Funding: $5.8 million
Work: From their SoDo workspace, Human is building technology which, it says, pursues “a vision of how technology could interact with and be influenced by humans — and not the other way around.” The goal is to create technology that acts as a natural extension of human existence, rather than a distraction. The first product created to this end is a set of wireless headphones that resemble human ears. The devices can hold up to 12 hours of battery life, block out or let noise in from the surrounding environment, share audio with other users, and are controlled by swiping hand movements across their surface.

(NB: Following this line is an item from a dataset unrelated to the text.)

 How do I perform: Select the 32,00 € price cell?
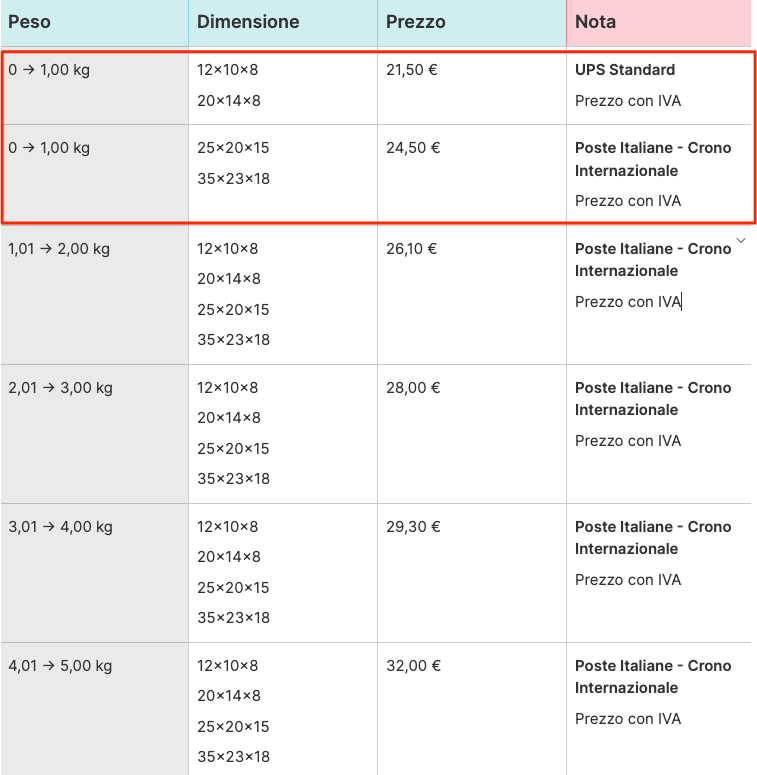[412, 666]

Work: Assemble is a software services company that designs user experiences across a range of platforms, helping clients design and build solutions to suit a wide variety of needs. The company has built everything from tools to manage events and an app for managing addictions to a video doorbell system. Assemble’s headquarters overlook the Ship Canal, and the company pledges to work only with clients with missions they support and believe in.